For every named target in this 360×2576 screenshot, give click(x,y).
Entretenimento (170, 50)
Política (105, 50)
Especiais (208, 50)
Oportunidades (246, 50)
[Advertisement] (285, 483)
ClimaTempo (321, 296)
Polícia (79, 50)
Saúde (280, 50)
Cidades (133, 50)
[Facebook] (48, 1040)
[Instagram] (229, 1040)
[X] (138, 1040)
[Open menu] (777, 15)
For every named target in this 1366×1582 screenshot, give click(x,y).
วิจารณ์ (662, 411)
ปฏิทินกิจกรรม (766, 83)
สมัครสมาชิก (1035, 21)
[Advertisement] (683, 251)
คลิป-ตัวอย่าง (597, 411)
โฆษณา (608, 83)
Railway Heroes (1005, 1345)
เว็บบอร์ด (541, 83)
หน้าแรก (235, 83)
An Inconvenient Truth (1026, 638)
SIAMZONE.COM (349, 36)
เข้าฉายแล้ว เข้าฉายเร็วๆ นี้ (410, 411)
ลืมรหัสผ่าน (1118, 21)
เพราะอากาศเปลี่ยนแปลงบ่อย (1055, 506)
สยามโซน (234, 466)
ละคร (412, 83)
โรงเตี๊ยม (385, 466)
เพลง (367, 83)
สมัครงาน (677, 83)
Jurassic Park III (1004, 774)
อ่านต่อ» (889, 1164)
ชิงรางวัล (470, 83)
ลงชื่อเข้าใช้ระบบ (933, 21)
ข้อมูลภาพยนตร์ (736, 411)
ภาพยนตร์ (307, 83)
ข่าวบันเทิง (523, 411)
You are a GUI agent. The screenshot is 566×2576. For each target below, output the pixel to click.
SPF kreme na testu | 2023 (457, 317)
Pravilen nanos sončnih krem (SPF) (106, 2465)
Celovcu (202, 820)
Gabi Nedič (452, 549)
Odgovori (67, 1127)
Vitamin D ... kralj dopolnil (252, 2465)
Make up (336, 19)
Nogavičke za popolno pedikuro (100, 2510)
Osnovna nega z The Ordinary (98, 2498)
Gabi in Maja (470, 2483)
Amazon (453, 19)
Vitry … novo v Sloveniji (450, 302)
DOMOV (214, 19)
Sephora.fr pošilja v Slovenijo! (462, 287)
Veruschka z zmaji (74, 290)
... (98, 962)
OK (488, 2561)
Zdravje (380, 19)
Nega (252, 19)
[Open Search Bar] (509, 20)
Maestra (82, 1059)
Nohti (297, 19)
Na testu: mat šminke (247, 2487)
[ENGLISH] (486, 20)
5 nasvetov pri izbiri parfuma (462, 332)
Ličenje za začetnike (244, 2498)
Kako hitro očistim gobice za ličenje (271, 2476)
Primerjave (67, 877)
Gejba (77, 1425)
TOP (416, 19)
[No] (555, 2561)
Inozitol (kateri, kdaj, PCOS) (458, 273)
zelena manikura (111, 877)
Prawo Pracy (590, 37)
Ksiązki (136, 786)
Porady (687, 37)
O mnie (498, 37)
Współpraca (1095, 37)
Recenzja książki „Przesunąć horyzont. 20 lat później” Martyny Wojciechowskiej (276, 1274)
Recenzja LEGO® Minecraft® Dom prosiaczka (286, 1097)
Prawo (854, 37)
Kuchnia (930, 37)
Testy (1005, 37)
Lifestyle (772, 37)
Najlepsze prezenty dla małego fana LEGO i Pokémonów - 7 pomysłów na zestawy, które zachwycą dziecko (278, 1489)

━━━━

# What you should do
Using the listing above, pull out all lines that hold the word "LEGO".

# Solution for this task
Recenzja LEGO® Minecraft® Dom prosiaczka (286, 1097)
Najlepsze prezenty dla małego fana LEGO i Pokémonów - 7 pomysłów na zestawy, które zachwycą dziecko (278, 1489)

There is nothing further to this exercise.